The fifth annual URI Baseball Autism Awareness Day held on April 21 will go in the books as another success. While Rhody earned a split in its doubleheader against Xavier, the Rams again scored a grand slam when it came to raising money for The Autism Project of Rhode Island.

“We did great today,” said Narelle Foster, wife of Rams’ head coach Jim Foster. “We were – and are – very, very happy with the entire day. It was a fun day and we had tons of volunteers.”

It was also a terrific tribute for Delaney Foster, the 8-year-old daughter of Narelle and Jim Foster, who has autism.

For the past five years, the Fosters – as well as URI players, their parents and their many friends – have raised hundreds upon hundreds of dollars for The Autism Project of RI.

This year’s event netted upwards of $4,200 from the sale of T-shirts, hot dogs, soda and a bake sale. By nightfall – and into the following day – the Rams’ fifth annual Autism Awareness Day raised upwards of $5,000 as more personal checks poured into the Rams’ baseball camp. That money will be donated to the charity in Delaney Foster’s name.

Proceeds from such events will benefit local children by providing new services and additional training for new teachers and professionals who care for individuals affected by Autism.

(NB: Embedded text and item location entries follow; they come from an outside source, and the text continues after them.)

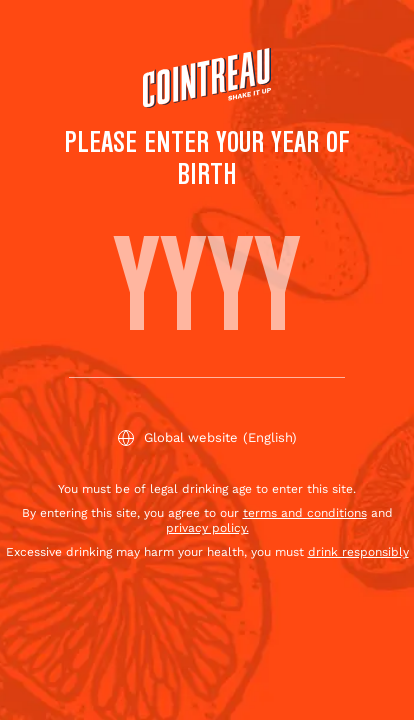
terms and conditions (305, 513)
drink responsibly (358, 552)
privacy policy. (207, 528)
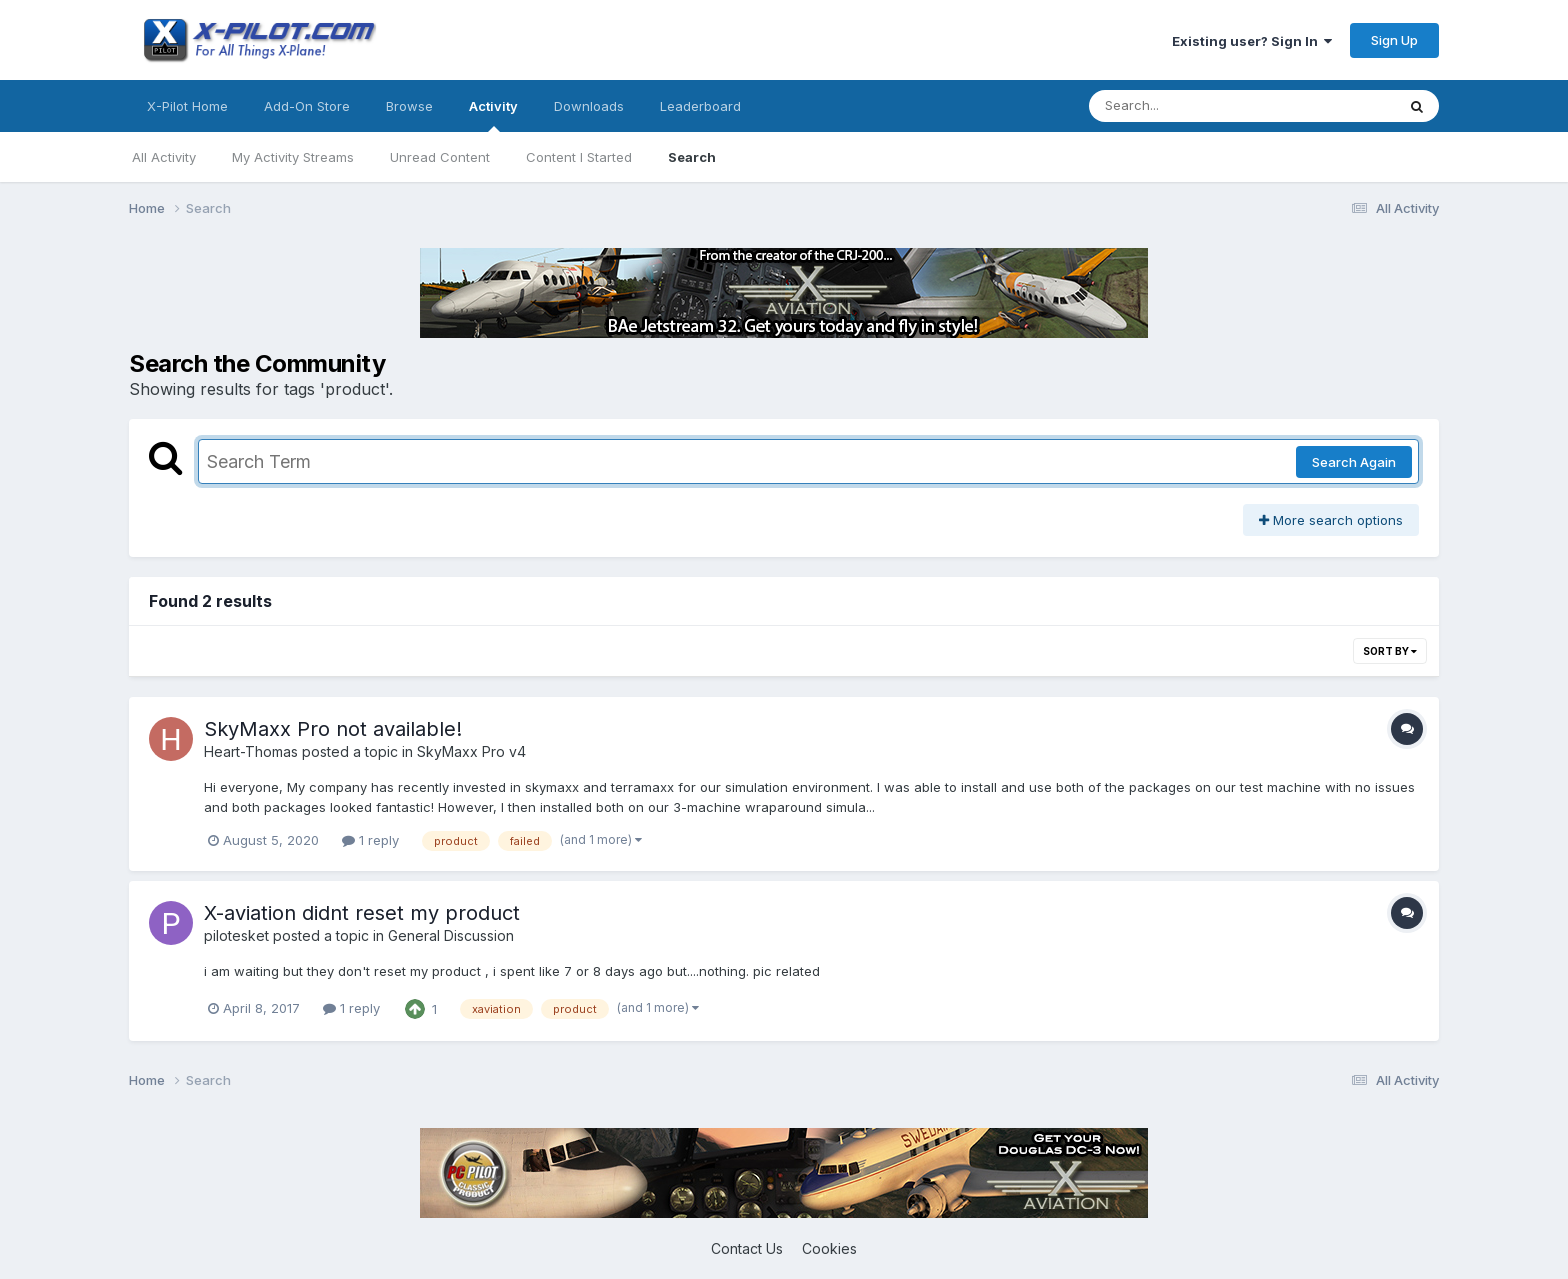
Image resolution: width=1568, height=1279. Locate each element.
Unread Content (440, 157)
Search (692, 157)
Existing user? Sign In (1252, 41)
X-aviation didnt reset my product (362, 913)
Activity (493, 115)
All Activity (164, 157)
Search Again (1354, 462)
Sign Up (1394, 40)
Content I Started (579, 157)
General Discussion (451, 935)
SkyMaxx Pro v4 (471, 751)
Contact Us (747, 1248)
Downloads (589, 106)
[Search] (1187, 106)
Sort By (1390, 651)
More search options (1331, 520)
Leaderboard (700, 106)
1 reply (370, 840)
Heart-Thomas (251, 751)
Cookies (829, 1248)
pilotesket (236, 935)
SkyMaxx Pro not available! (333, 729)
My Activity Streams (293, 157)
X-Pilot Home (187, 106)
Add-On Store (307, 106)
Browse (409, 106)
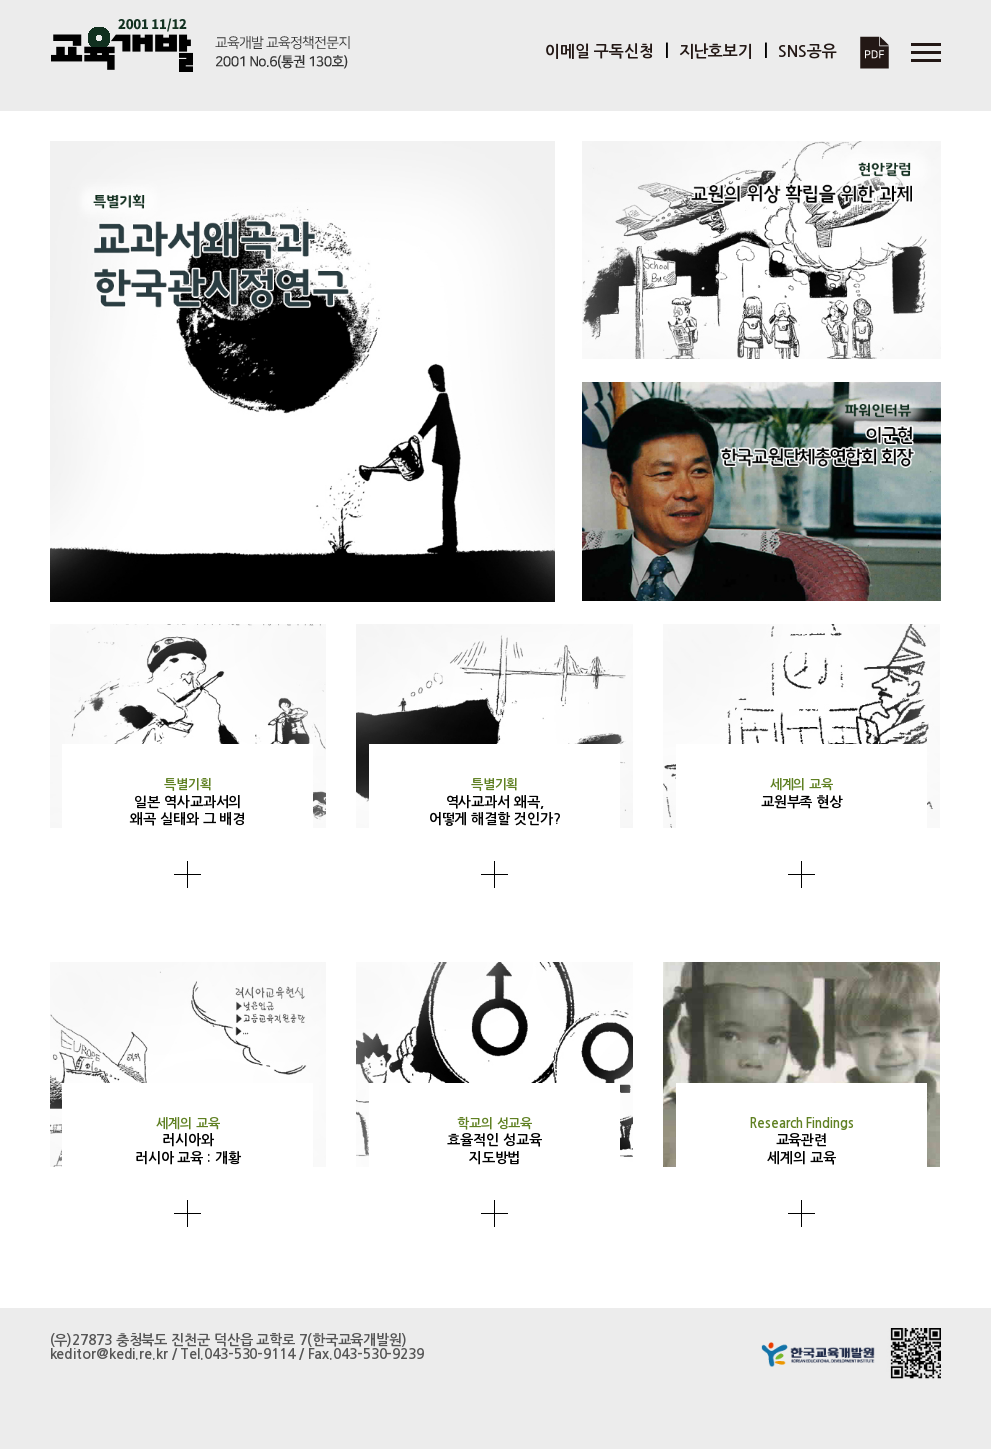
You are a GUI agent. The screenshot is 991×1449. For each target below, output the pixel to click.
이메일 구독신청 (599, 51)
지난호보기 (716, 51)
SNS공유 (807, 51)
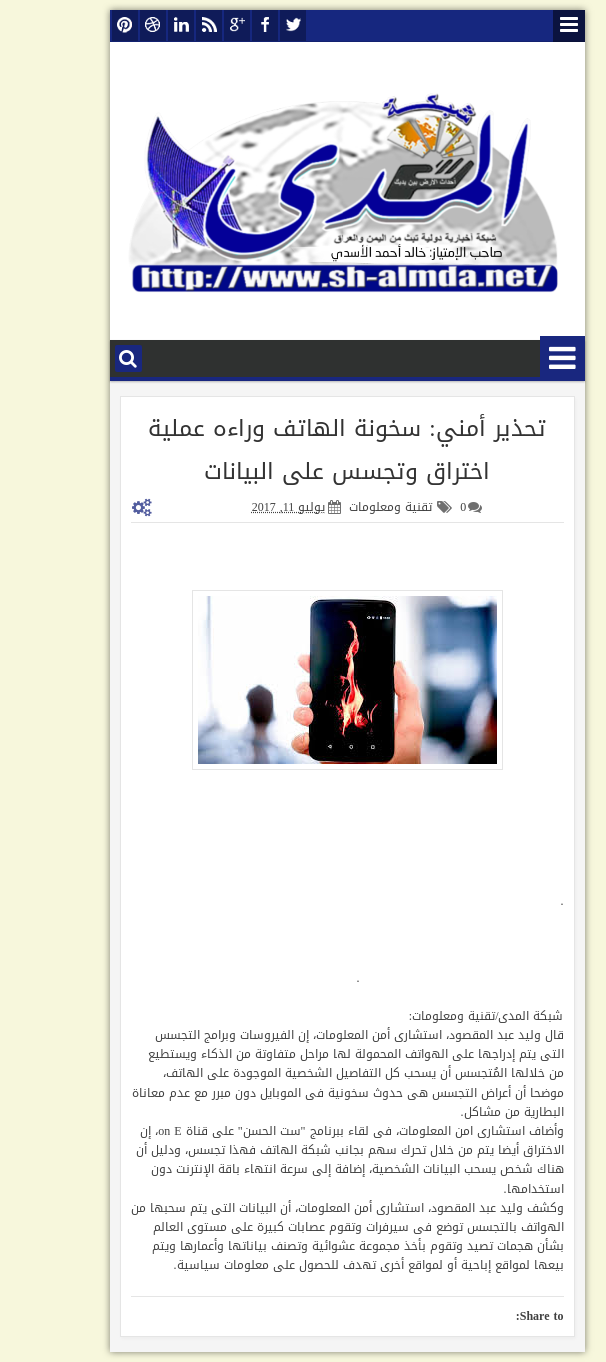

“We want to help a locally run group that will directly help kids in Rhode Island with Autism,” said Narelle Foster. “The money is also used for training teachers in school systems, summer camps for those children with Autism and also for some classes that are run for kids and adults.”

Narelle Foster also emphasized that “our players’ parents are really an outstanding group of people. They have all been incredibly supportive towards our efforts in fundraising for the autism cause. They donate soda for the day. They purchase T-shirts for their kids and they put together the bake sale.”

And unlike past years, those URI parents got a big break and were able to watch both ends of the doubleheader. Students from Alpha Chi Omega and Sigma Alpha Epsilon volunteered to make the day run smoothly.